Job A:
Answer these about the Ethereum graph analysis summary:
(i) Who wrote the research paper being summarized?
(ii) How much space do Ethereum archive nodes take up?
(iii) How many transactions per day did the Ethereum blockchain process in July 2021?
Job B: Proceed with the Ethereum graph analysis summary from the point where it stops.

===== Reading text =====

Graph Analysis of the Ethereum Blockchain Data: A Survey of Datasets, Methods, and Future Work

A summary of the IEEE Blockchain 2022 research paper by Arijit Khan.

Objective: Ethereum [1], currently the most actively-used and the second-largest blockchain platform [2], consists of a heterogeneous ecosystem, cohabited by human users, smart contracts (autonomous agents), ether (native cryptocurrency), tokens (digital assets), dApps (decentralized applications), and DeFi (decentralized finance). These key actors in the Ethereum interact with each other via transactions and contract calls. Given the highly connected structure, graph-based modeling is an optimal tool to analyze the data stored in Ethereum blockchain. Data stored in a public blockchain such as in Ethereum can be considered as big data -- Ethereum archive nodes that store a complete snapshot of the Ethereum blockchain, including all the transaction records, take up to 4TB of space [3], thus data analytic methods can be applied to extract knowledge hidden in the blockchain. Ethereum blockchain has processed more than 1.1 million transactions per day in July 2021 [4] and contains a vast amount of heterogeneous interactions, e.g., user-to-user, user-to-contract, contract-to-user, and contract-to-contract across multiple layers via external and internal transactions, ether, tokens, dAapps, etc. that can be modeled as complex, dynamic, multi-layer networks [5, 6, 7]. Recently, several research works performed graph analysis on the publicly available Ethereum blockchain data to reveal insights into its transactions and for important downstream tasks, e.g., cryptocurrency price prediction, address clustering, phishing scams and counterfeit tokens detection. We present in Figure 1 a summary diagram of several graphs that can be constructed based on interactions between accounts, transactions, and token transfers; together with their applications.

===== Source information =====

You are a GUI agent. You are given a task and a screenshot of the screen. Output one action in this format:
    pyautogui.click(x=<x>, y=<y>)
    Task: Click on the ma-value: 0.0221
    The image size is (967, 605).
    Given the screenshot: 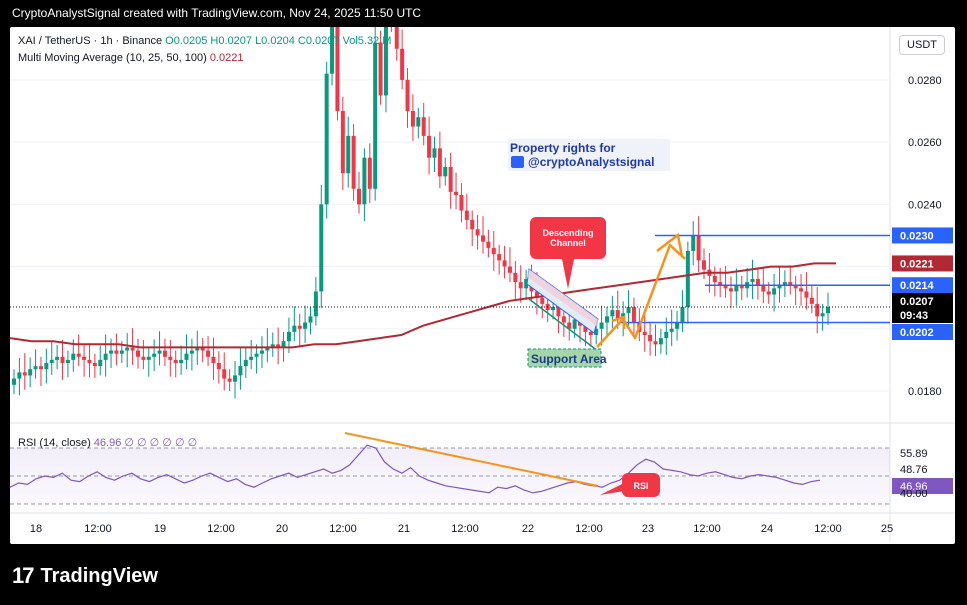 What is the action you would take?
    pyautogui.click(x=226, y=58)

=====

Reply A:
(i) Arijit Khan
(ii) Up to 4TB
(iii) More than 1.1 million

Reply B:
Figure 1: Various graphs created from interactions between accounts, transactions, token transfers; as well as their common applications.

In this work, we conducted an in-depth survey of the existing literature -- we categorized them based on publication years, venues, core ranking, and authors’ affiliations, data usage and graphs construction, graph mining and machine learning techniques employed, and the new insights derived by them.

A. Publication Venues and Affiliations: Figure 2 presents distributions of papers and co-authors based on publication venues, years, categories, publishers, and authors’ affiliations. Among 25 papers surveyed, 11 were published in 2020, which is currently the maximum in a year (Figure 2(a)). More papers were published at conferences and workshops, than in journals. Eight papers were published at core A and A venues (Figure 2(b)). IEEE, ACM, and Springer published majority of these papers (Figure 2(c)). Based on authors’ affiliations, more papers and co-authors are from China and USA (Figure 2(d)). Prominent research groups working in this domain are from Sun Yat-sen University or SYSU (China), MIT Media Lab (USA), Tel Aviv University (Israel), Endor Ltd. (Israel), Nanyang Technological University or NTU (Singapore), the Hong Kong Polytechnic University (China), and the University of Manitoba (Canada). The SYSU group also open-sourced several well-curated Ethereum blockchain datasets [8].


Figure 2: Publication venues, years, categories, and affiliations of our surveyed 25 papers. (a) Number of papers vs. publication years. (b) Number of papers in conference/workshop and journal categories, as well as at core ranking A∗ and A venues. (c) Number of papers based on prominent publishers. (d) Number of papers based on authors’ institute affiliations; if a paper has co-authors with different institute affiliations, the paper is counted under each such institution.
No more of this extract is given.